[Stored entries]
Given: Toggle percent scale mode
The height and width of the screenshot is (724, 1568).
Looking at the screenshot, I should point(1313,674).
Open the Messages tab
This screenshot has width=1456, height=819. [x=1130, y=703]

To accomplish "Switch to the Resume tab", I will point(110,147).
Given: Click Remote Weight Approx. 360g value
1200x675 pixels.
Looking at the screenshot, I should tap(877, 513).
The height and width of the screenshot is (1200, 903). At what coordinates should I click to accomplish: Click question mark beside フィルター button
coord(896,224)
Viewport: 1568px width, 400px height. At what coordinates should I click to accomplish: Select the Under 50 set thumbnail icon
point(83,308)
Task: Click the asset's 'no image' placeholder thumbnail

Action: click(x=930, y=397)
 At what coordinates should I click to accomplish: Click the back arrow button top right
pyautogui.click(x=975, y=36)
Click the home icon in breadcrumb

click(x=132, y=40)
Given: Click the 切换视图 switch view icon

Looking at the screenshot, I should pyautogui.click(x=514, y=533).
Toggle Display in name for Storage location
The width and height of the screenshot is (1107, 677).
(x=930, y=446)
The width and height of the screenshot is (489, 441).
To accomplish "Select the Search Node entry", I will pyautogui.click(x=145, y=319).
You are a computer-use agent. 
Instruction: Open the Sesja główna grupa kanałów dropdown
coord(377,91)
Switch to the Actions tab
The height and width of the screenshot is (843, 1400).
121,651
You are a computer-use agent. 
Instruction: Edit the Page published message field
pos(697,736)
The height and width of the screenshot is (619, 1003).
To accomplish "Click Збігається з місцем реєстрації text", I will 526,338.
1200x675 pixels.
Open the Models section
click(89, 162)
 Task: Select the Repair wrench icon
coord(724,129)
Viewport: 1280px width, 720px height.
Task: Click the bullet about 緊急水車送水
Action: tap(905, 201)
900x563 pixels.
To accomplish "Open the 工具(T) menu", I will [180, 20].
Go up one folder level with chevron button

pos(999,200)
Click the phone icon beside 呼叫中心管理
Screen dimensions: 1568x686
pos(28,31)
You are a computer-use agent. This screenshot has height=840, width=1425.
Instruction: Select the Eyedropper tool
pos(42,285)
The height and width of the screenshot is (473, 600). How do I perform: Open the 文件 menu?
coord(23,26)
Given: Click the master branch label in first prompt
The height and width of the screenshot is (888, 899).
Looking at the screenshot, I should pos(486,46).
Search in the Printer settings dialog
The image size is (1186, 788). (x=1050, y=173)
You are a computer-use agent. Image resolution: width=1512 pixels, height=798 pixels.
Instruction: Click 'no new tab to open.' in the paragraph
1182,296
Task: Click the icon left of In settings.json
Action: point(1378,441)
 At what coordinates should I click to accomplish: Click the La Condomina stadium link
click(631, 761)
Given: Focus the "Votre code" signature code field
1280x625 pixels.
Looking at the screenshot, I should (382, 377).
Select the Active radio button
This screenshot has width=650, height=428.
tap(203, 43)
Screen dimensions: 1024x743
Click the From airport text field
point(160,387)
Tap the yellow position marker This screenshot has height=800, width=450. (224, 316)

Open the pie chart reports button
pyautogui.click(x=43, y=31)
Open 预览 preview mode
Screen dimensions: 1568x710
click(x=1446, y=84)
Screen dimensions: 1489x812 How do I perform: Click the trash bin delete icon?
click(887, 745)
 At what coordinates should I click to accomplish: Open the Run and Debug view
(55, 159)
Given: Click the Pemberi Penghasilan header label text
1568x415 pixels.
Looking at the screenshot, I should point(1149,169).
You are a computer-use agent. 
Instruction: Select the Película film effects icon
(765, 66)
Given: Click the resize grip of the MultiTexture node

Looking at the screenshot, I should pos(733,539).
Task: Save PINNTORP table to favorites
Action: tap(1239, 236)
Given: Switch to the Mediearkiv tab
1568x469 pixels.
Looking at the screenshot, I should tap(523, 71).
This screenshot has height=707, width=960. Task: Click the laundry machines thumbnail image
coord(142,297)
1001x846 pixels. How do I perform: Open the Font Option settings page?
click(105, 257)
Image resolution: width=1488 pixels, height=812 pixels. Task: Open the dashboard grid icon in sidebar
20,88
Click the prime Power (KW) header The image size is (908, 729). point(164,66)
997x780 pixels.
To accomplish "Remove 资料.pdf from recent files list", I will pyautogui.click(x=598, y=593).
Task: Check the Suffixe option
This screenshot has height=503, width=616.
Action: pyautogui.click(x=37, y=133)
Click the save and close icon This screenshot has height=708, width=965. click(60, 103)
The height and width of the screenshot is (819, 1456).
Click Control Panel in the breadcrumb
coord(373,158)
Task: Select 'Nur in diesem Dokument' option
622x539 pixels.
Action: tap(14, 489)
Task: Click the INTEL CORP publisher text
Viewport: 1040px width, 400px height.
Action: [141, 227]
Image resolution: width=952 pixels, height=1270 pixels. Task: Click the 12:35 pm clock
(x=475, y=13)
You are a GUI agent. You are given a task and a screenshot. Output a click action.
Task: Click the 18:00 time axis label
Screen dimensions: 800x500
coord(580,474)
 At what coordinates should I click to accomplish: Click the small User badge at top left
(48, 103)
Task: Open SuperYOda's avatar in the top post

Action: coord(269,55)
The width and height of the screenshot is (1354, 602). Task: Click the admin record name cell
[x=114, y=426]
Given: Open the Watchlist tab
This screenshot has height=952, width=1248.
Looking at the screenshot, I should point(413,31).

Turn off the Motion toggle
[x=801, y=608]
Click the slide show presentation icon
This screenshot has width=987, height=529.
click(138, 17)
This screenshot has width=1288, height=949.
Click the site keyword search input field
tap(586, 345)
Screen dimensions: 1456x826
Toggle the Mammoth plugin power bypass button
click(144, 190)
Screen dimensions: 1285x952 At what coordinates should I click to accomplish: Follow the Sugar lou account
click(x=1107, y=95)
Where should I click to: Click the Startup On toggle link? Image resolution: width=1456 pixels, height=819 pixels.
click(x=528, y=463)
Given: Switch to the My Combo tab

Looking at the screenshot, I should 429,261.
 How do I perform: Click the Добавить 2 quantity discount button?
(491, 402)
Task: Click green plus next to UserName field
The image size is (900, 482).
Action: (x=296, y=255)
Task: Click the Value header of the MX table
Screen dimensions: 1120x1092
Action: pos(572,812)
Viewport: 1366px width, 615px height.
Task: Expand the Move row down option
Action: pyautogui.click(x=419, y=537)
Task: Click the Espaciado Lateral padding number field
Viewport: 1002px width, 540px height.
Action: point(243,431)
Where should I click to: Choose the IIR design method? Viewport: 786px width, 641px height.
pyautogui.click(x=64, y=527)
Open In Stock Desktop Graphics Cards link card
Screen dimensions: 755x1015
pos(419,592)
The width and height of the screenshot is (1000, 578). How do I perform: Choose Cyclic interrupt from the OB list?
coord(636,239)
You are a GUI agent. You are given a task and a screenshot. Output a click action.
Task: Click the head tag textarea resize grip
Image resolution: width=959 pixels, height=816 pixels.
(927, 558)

(WRITTEN REQUEST):
Copy out the material above line for line, with nothing changed.

(SOLVED EXERCISE):
Given: Toggle percent scale mode
The height and width of the screenshot is (724, 1568).
Looking at the screenshot, I should point(1313,674).
Open the Messages tab
This screenshot has width=1456, height=819. [x=1130, y=703]

To accomplish "Switch to the Resume tab", I will point(110,147).
Given: Click Remote Weight Approx. 360g value
1200x675 pixels.
Looking at the screenshot, I should tap(877, 513).
The height and width of the screenshot is (1200, 903). At what coordinates should I click to accomplish: Click question mark beside フィルター button
coord(896,224)
Viewport: 1568px width, 400px height. At what coordinates should I click to accomplish: Select the Under 50 set thumbnail icon
point(83,308)
Task: Click the asset's 'no image' placeholder thumbnail

Action: click(x=930, y=397)
 At what coordinates should I click to accomplish: Click the back arrow button top right
pyautogui.click(x=975, y=36)
Click the home icon in breadcrumb

click(x=132, y=40)
Given: Click the 切换视图 switch view icon

Looking at the screenshot, I should pyautogui.click(x=514, y=533).
Toggle Display in name for Storage location
The width and height of the screenshot is (1107, 677).
(x=930, y=446)
The width and height of the screenshot is (489, 441).
To accomplish "Select the Search Node entry", I will pyautogui.click(x=145, y=319).
You are a computer-use agent. 
Instruction: Open the Sesja główna grupa kanałów dropdown
coord(377,91)
Switch to the Actions tab
The height and width of the screenshot is (843, 1400).
121,651
You are a computer-use agent. 
Instruction: Edit the Page published message field
pos(697,736)
The height and width of the screenshot is (619, 1003).
To accomplish "Click Збігається з місцем реєстрації text", I will 526,338.
1200x675 pixels.
Open the Models section
click(89, 162)
 Task: Select the Repair wrench icon
coord(724,129)
Viewport: 1280px width, 720px height.
Task: Click the bullet about 緊急水車送水
Action: tap(905, 201)
900x563 pixels.
To accomplish "Open the 工具(T) menu", I will [180, 20].
Go up one folder level with chevron button

pos(999,200)
Click the phone icon beside 呼叫中心管理
Screen dimensions: 1568x686
pos(28,31)
You are a computer-use agent. This screenshot has height=840, width=1425.
Instruction: Select the Eyedropper tool
pos(42,285)
The height and width of the screenshot is (473, 600). How do I perform: Open the 文件 menu?
coord(23,26)
Given: Click the master branch label in first prompt
The height and width of the screenshot is (888, 899).
Looking at the screenshot, I should pos(486,46).
Search in the Printer settings dialog
The image size is (1186, 788). (x=1050, y=173)
You are a computer-use agent. Image resolution: width=1512 pixels, height=798 pixels.
Instruction: Click 'no new tab to open.' in the paragraph
1182,296
Task: Click the icon left of In settings.json
Action: point(1378,441)
 At what coordinates should I click to accomplish: Click the La Condomina stadium link
click(631, 761)
Given: Focus the "Votre code" signature code field
1280x625 pixels.
Looking at the screenshot, I should (382, 377).
Select the Active radio button
This screenshot has width=650, height=428.
tap(203, 43)
Screen dimensions: 1024x743
Click the From airport text field
point(160,387)
Tap the yellow position marker This screenshot has height=800, width=450. (224, 316)

Open the pie chart reports button
pyautogui.click(x=43, y=31)
Open 预览 preview mode
Screen dimensions: 1568x710
click(x=1446, y=84)
Screen dimensions: 1489x812 How do I perform: Click the trash bin delete icon?
click(887, 745)
 At what coordinates should I click to accomplish: Open the Run and Debug view
(55, 159)
Given: Click the Pemberi Penghasilan header label text
1568x415 pixels.
Looking at the screenshot, I should point(1149,169).
You are a computer-use agent. 
Instruction: Select the Película film effects icon
(765, 66)
Given: Click the resize grip of the MultiTexture node

Looking at the screenshot, I should pos(733,539).
Task: Save PINNTORP table to favorites
Action: tap(1239, 236)
Given: Switch to the Mediearkiv tab
1568x469 pixels.
Looking at the screenshot, I should tap(523, 71).
This screenshot has height=707, width=960. Task: Click the laundry machines thumbnail image
coord(142,297)
1001x846 pixels. How do I perform: Open the Font Option settings page?
click(105, 257)
Image resolution: width=1488 pixels, height=812 pixels. Task: Open the dashboard grid icon in sidebar
20,88
Click the prime Power (KW) header The image size is (908, 729). point(164,66)
997x780 pixels.
To accomplish "Remove 资料.pdf from recent files list", I will pyautogui.click(x=598, y=593).
Task: Check the Suffixe option
This screenshot has height=503, width=616.
Action: pyautogui.click(x=37, y=133)
Click the save and close icon This screenshot has height=708, width=965. click(60, 103)
The height and width of the screenshot is (819, 1456).
Click Control Panel in the breadcrumb
coord(373,158)
Task: Select 'Nur in diesem Dokument' option
622x539 pixels.
Action: tap(14, 489)
Task: Click the INTEL CORP publisher text
Viewport: 1040px width, 400px height.
Action: [141, 227]
Image resolution: width=952 pixels, height=1270 pixels. Task: Click the 12:35 pm clock
(x=475, y=13)
You are a GUI agent. You are given a task and a screenshot. Output a click action.
Task: Click the 18:00 time axis label
Screen dimensions: 800x500
coord(580,474)
 At what coordinates should I click to accomplish: Click the small User badge at top left
(48, 103)
Task: Open SuperYOda's avatar in the top post

Action: coord(269,55)
The width and height of the screenshot is (1354, 602). Task: Click the admin record name cell
[x=114, y=426]
Given: Open the Watchlist tab
This screenshot has height=952, width=1248.
Looking at the screenshot, I should point(413,31).

Turn off the Motion toggle
[x=801, y=608]
Click the slide show presentation icon
This screenshot has width=987, height=529.
click(138, 17)
This screenshot has width=1288, height=949.
Click the site keyword search input field
tap(586, 345)
Screen dimensions: 1456x826
Toggle the Mammoth plugin power bypass button
click(144, 190)
Screen dimensions: 1285x952 At what coordinates should I click to accomplish: Follow the Sugar lou account
click(x=1107, y=95)
Where should I click to: Click the Startup On toggle link? Image resolution: width=1456 pixels, height=819 pixels.
click(x=528, y=463)
Given: Switch to the My Combo tab

Looking at the screenshot, I should 429,261.
 How do I perform: Click the Добавить 2 quantity discount button?
(491, 402)
Task: Click green plus next to UserName field
The image size is (900, 482).
Action: (x=296, y=255)
Task: Click the Value header of the MX table
Screen dimensions: 1120x1092
Action: pos(572,812)
Viewport: 1366px width, 615px height.
Task: Expand the Move row down option
Action: pyautogui.click(x=419, y=537)
Task: Click the Espaciado Lateral padding number field
Viewport: 1002px width, 540px height.
Action: point(243,431)
Where should I click to: Choose the IIR design method? Viewport: 786px width, 641px height.
pyautogui.click(x=64, y=527)
Open In Stock Desktop Graphics Cards link card
Screen dimensions: 755x1015
pos(419,592)
The width and height of the screenshot is (1000, 578). How do I perform: Choose Cyclic interrupt from the OB list?
coord(636,239)
You are a GUI agent. You are given a task and a screenshot. Output a click action.
Task: Click the head tag textarea resize grip
Image resolution: width=959 pixels, height=816 pixels.
(927, 558)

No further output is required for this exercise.